There’s a particular level of skill needed to navigate the world of Facebook Marketplace. It’s easy enough to learn how it works. Click the icon, browse by category, message the seller, haggle over pricing, choose a meeting place, and — if it’s not actually a scam like the persistent voice in the back of your head insisted it would be from the start — complete the transaction. It requires a certain knack to master, however. The true experts can find the greatest items, spot the fake listings, and snag the best deals. Of course, this is all in pursuit of a vintage sweater or an antique table.

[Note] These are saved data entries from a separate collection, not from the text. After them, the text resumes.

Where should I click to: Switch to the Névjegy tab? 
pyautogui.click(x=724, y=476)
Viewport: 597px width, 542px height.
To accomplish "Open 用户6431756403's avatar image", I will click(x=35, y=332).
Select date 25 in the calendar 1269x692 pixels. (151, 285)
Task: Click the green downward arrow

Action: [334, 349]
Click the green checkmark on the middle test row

Imagine jumping through these hoops in search of a sperm donor instead.
This is the reality of the titular Spermworld, one of social media’s grayest gray areas: tens of thousands of sperm donors and aspiring parents commingling in a private Facebook group, hoping to find the perfect match. Whether it be fights with the insurance companies, insurmountable blockades in place for members of the LGBTQIA+ community, a basic lack of funding, or the rules and regulations of sperm banks — not to mention the anonymity — there can be any number of reasons why a person or a couple might not want to go about acquiring this genetic material the traditional way. Thus, the Wild West of finding a donor on Facebook.
Lance Oppenheim’s documentary — based on a January 2021 article in the New York Times — follows three of the presumably innumerable types of donors one might encounter online. There’s Tyree, a modest, unassuming man who struggled to find work post-prison and turned to donating for some fast cash. Years later, he continues to donate full-time while trying to start a family of his own with his fiancée, Atasha. Audiences are later introduced to “Stefan,” the online persona of a recently divorced retiree who donates for free. He strikes up a nebulous donor-recipient relationship with Rachel, a young single woman battling cystic fibrosis. We also meet Ari, a bombastic “sperm king” with over 130 kids in the U.S. and abroad who travels from city to city, spending a little bit of time with as many of his children as often as he can.
As in Oppenheim’s masterful debut doc, Some Kind of Heaven (2020), Spermworld weaves these three threads together with a moody, melancholic thread. Through lonesome confessionals to the camera and candid conversations with friends and family, it’s made clear that each member of this trio receives a not-insignificant sense of joy from providing their samples to people in need. On the other hand, there’s an equal but opposite amount of heartache from the women featured. Though they might not explicitly blame the feeling on him, Tyree’s fiancée and daughter both radiate a palpable sadness as a result of his actions. Rachel wrestles with the blurry boundary between her and Stefan, as well as her own personal struggles to conceive. Ari’s mother’s disappointment in his lifestyle seems to know no bounds.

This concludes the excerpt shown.